Components and supplies

Ultrasonic Sensor - HC-SR04 (Generic)

Temperature Sensor

Arduino UNO

LED (generic)

Apps and platforms

ARTe (Arduino Real-Time extension)

Project description

Code

Multitasking-RealTime-Arduino-System

This simple project shows how Arduino can be used with a real time operating system (Erika). A special version of Arduino called ARTe was used for software development ( http://retis.sssup.it/?q=arte ). ARTe (Arduino Real-Time extension) is an extension to the Arduino framework that supports multitasking and real-time preemptive scheduling. Thanks to ARTe, the user can easily specify and run multiple concurrent loops at differents rates, in addition to the single execution cycle provided by the standard Arduino framework. Today ARTE supports the most popular platforms: Arduino UNO and Arduino DUE. In addition to the single loop present in the standard Arduino approach, the user can easily specify a number of concurrent loops to be executed at specific rates.

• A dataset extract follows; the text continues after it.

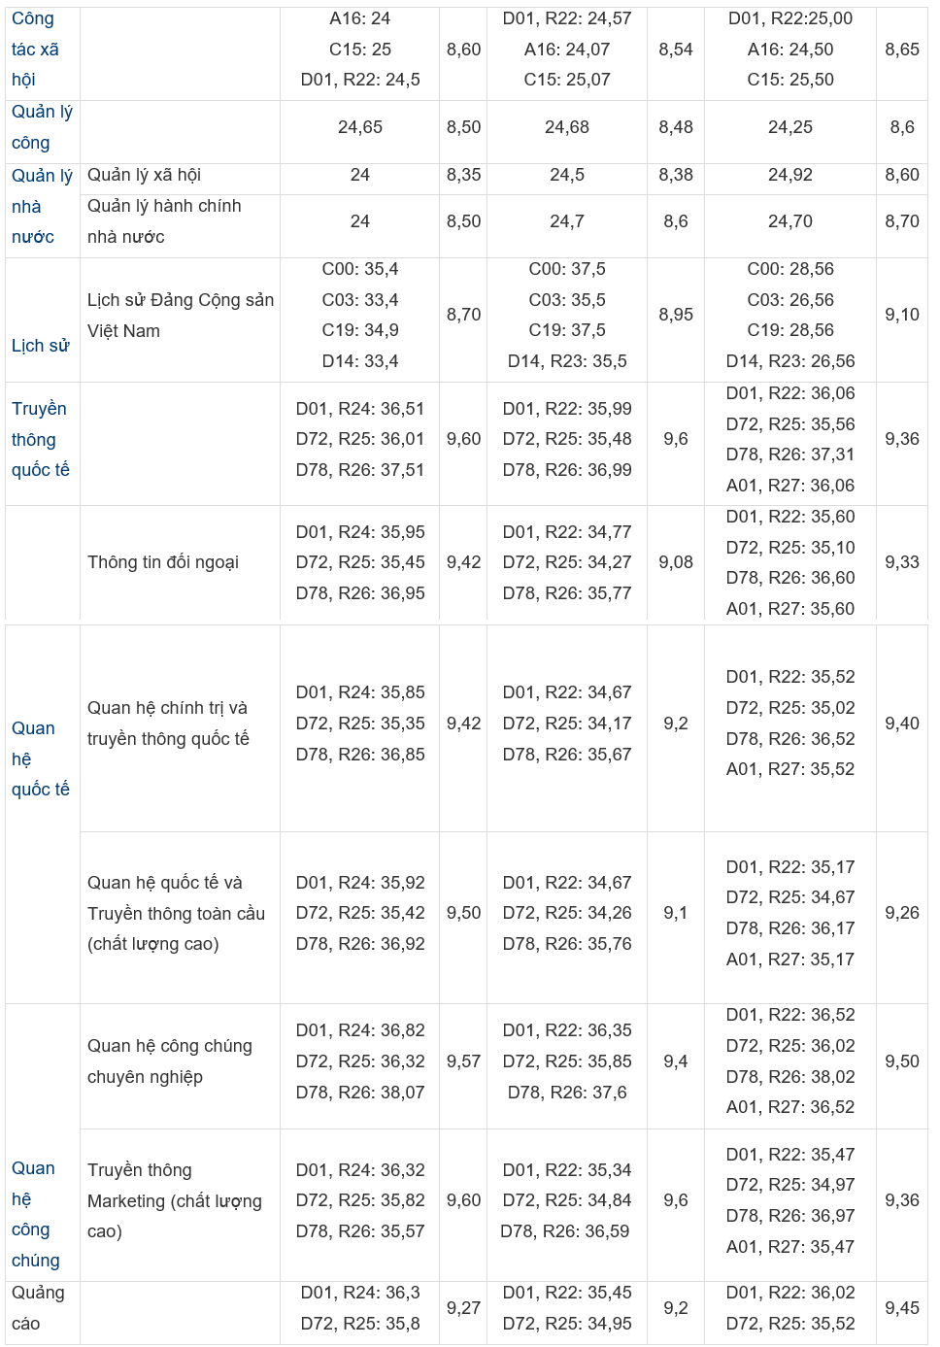Select the 24,65 score cell
940x1347 pixels.
pos(360,127)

Concurrency and real-time scheduling is provided by the ERIKA Enterprise (http://erika.tuxfamily.org/drupal/) open-source real-time kernel. Loops can use the standard Arduino libraries, which have been enhanced to guarantee mutual exclusion in the access of shared data structures. The impact of ARTe in terms of footprint and runtime overhead has beed evaluated by extensive tests and resulted to be negligible. In this project was used to run 3 periodic processes that handle different activities. A process for managing every 3 seconds the acquisition of the distance through the sensor HC-SR04. Another process for flashing a LED every 7 seconds. A final process to read the temperature returned by the LM35 sensor expressed in degrees Celsius is executed every 11 seconds. All processes are managed in real time mode.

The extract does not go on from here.